## Supplied data
======
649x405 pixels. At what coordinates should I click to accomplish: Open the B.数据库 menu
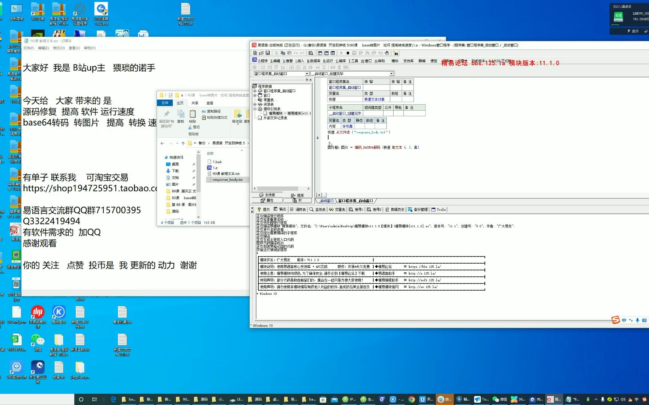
======
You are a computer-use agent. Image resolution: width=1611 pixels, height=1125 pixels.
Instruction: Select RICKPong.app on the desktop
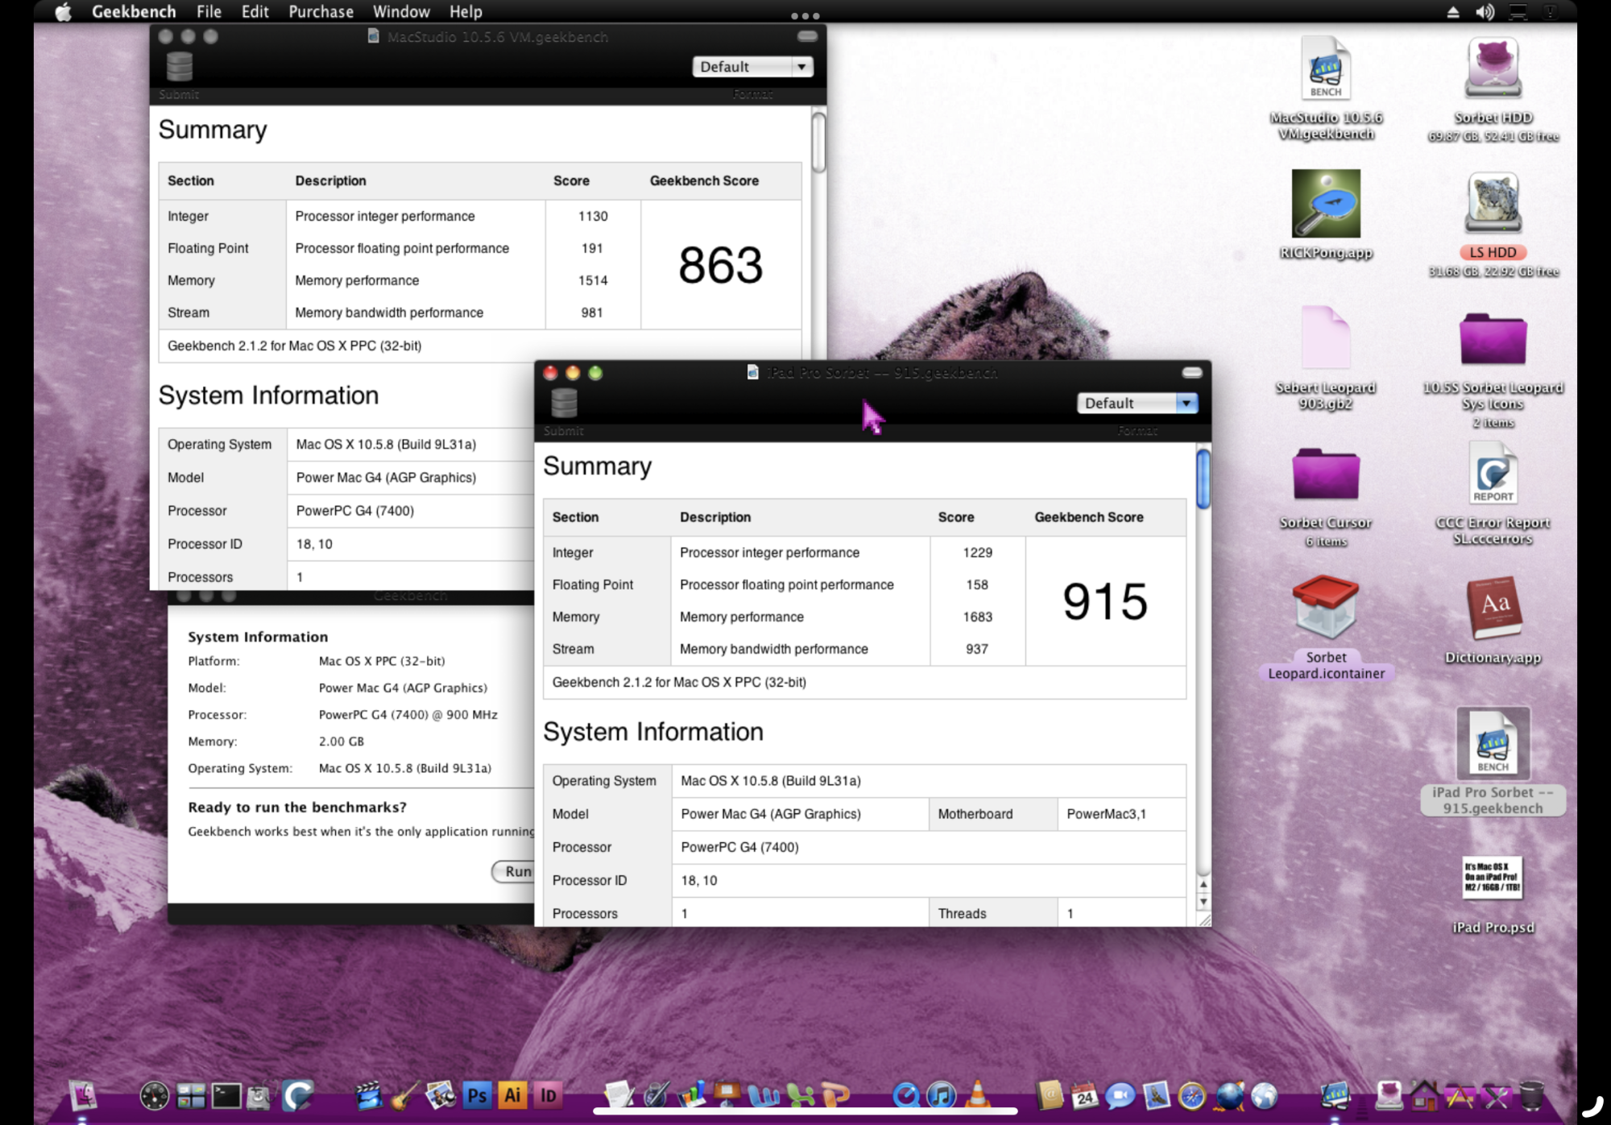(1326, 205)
======
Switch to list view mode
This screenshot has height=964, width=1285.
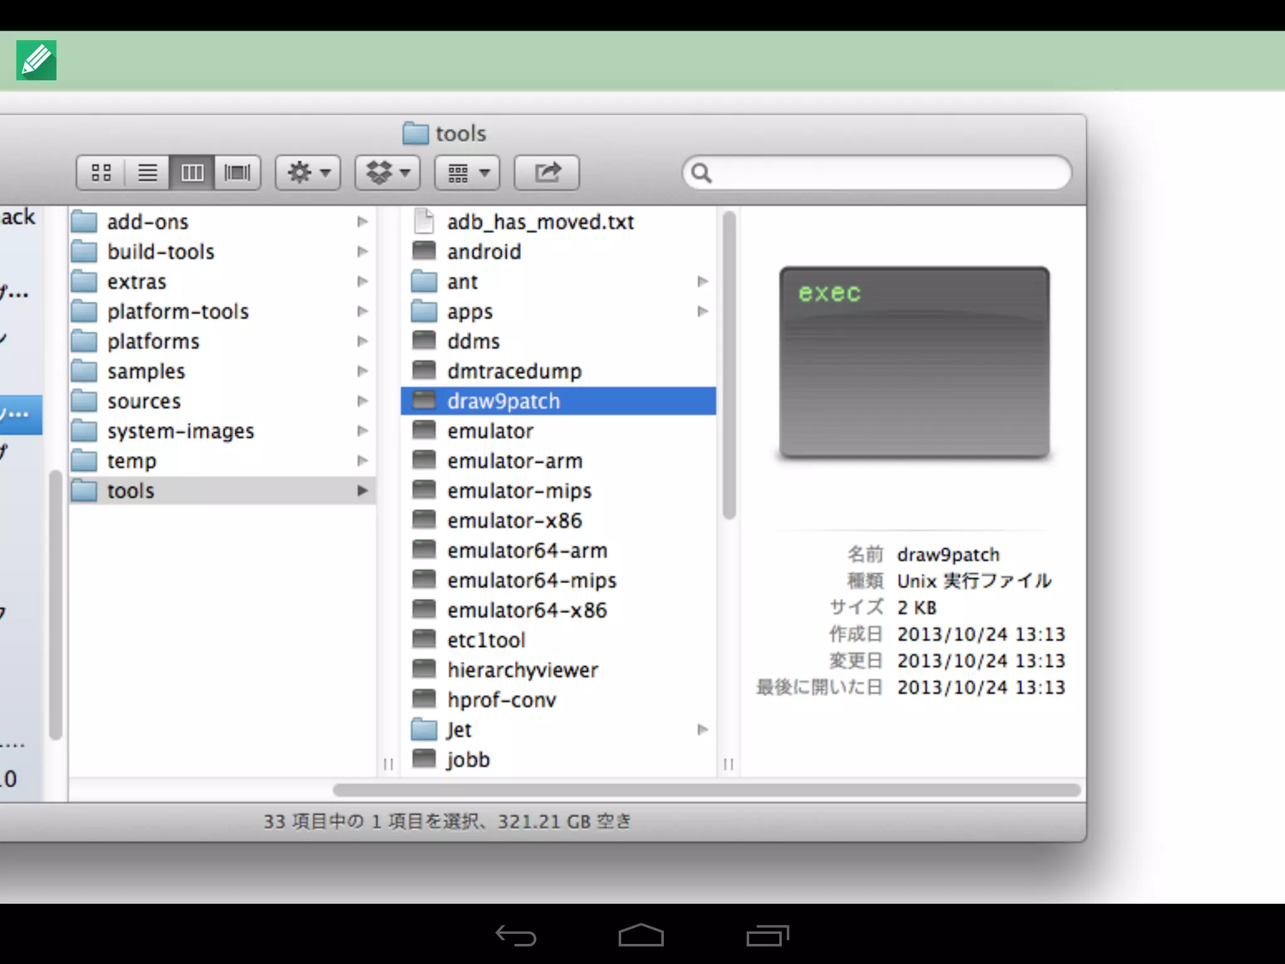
======
## Work request
Where a line of the material above holds the string "height", copy that line.

## Response to the task
You are a computer-use agent. Image resolution: width=1611 pixels, height=1125 pixels.
This screenshot has height=964, width=1285.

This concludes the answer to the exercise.